Back in her apartment, she closed the refrigerator door on the boxes in brown, beige, and one turquoise that filled it, all stamped with the name and logo of the second- to tenth-best chocolatiers in the city. She wasn’t going to stay in her apartment eating chocolates tonight.
She hesitated over her BlackBerry and then set it down firmly. She wasn’t going to call any of the list of wealthy contacts her father had given her, people who would be glad to go out with her for the business opportunity. This was her adventure, her chance. She didn’t want it to become just another day in her life, only in a foreign city.

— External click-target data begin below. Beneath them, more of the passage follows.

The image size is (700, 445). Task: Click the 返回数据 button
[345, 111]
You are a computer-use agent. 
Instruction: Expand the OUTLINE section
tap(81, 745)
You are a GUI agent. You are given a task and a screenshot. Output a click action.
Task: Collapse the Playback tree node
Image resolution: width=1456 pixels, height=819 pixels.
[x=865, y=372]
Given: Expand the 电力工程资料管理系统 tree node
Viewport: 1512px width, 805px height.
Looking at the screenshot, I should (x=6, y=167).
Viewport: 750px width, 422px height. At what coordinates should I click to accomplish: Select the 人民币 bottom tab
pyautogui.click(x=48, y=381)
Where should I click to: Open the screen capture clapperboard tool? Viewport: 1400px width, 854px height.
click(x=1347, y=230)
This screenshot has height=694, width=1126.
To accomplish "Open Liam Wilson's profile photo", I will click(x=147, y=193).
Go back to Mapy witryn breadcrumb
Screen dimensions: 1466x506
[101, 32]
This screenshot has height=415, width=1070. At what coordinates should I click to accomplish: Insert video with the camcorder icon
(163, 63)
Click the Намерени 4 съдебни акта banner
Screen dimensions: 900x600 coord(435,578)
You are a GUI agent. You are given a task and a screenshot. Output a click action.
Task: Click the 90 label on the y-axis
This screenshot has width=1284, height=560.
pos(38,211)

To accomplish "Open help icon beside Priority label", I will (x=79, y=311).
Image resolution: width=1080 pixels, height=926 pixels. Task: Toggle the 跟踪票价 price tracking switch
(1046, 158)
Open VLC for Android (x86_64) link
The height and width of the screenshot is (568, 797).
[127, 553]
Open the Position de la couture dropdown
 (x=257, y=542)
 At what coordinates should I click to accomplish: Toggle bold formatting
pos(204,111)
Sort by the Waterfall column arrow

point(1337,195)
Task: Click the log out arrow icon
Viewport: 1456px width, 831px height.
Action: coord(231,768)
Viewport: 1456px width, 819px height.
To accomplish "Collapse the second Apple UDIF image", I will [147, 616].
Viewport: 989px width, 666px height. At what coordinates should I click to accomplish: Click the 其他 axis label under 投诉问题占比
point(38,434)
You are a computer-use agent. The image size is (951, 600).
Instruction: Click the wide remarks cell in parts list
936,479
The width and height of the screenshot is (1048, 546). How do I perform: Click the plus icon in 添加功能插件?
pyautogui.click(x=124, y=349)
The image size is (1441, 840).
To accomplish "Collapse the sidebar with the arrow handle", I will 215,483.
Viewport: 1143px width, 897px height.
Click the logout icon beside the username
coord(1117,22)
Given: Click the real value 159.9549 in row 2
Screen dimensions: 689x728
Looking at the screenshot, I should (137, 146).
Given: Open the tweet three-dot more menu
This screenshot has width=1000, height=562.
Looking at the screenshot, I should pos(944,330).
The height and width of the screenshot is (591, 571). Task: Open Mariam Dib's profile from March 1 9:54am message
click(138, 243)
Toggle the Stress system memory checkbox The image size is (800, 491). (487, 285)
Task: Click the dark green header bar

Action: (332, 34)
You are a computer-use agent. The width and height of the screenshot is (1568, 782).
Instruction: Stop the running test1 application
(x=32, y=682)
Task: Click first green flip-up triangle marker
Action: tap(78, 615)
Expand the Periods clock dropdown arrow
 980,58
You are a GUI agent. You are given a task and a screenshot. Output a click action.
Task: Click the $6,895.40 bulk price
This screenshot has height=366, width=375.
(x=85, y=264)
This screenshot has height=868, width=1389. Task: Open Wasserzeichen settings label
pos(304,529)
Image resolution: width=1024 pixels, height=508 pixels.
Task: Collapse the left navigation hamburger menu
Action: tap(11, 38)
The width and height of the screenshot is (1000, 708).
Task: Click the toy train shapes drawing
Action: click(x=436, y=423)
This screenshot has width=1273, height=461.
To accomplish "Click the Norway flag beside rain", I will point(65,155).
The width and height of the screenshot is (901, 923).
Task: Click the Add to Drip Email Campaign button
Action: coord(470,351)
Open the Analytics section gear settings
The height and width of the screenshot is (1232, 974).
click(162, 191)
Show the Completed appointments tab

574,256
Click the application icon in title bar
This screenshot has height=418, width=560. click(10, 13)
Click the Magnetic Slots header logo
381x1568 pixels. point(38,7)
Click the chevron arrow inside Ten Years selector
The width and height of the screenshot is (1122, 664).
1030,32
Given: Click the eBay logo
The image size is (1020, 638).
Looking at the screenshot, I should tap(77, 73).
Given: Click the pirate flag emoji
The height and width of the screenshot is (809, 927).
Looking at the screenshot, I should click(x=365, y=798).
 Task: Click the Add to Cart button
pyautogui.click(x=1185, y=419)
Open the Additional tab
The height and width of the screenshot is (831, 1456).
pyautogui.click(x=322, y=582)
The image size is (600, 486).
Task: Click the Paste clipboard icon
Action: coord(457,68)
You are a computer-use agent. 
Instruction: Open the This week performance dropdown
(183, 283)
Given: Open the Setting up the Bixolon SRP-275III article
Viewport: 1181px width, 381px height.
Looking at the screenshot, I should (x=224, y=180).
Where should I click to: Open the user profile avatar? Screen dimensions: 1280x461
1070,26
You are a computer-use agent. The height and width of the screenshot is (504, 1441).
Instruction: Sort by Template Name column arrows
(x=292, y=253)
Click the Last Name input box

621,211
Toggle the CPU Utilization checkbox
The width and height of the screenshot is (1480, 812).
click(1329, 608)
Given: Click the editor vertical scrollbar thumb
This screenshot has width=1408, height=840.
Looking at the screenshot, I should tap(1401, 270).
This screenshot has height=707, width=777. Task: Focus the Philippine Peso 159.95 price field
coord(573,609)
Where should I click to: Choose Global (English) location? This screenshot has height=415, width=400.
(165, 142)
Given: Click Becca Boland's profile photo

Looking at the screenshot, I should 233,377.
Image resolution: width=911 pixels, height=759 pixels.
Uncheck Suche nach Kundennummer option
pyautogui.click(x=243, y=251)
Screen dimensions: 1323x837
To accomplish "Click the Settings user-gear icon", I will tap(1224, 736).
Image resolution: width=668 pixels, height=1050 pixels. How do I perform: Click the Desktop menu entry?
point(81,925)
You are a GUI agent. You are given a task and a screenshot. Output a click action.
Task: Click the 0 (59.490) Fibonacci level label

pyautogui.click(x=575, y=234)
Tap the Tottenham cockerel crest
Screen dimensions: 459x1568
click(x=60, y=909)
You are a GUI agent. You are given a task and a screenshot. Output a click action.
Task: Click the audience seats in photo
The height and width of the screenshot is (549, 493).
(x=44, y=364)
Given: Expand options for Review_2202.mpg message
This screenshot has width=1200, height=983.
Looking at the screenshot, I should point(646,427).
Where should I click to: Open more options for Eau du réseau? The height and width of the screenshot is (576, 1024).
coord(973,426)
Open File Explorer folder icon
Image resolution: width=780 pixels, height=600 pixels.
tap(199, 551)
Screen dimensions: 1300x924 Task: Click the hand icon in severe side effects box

No, she was going to go out to eat by herself. And then she was going to go to the Eiffel Tower and see the sparkling view everyone talked about. And then she would catch one of the famous
that steamed along the Seine, providing tourists with yet more glimpses of the city. And then maybe she would walk along the river and watch the dancers and the drummers she had read about in her guidebook.
She deliberately limped several streets away, over the protests of her feet, to avoid running into Sylvain Marquis again. She left her BlackBerry and her laptop behind and went without the guidebook. She was in Paris. She could find her own good restaurant.
As if by magic she found herself on a street with no traffic, cobblestoned, full of unhurried people congregating before bars and restaurants and posted menus, people who all seemed happy to be there. Some people didn’t even glance at the menus scrawled on chalkboards out on the sidewalk, instead entering their favorite restaurant as they might step into their own front door.
Cade stopped at a restaurant with a front of green and floors of old, smooth, burnt-red tile. Bottles of vinegars and oils climbed up its walls. Five tables crowded the small space downstairs, and black metal stairs led to a mezzanine above. The slim waiter in black pants and black T-shirt shook his head when she asked about the mezzanine; it was too early to start seating there.
He didn’t look thrilled with the fact that she was dining alone, either, but maybe that was her own self-consciousness. He was kind enough to give her the window table for two, where she could sit watching the street.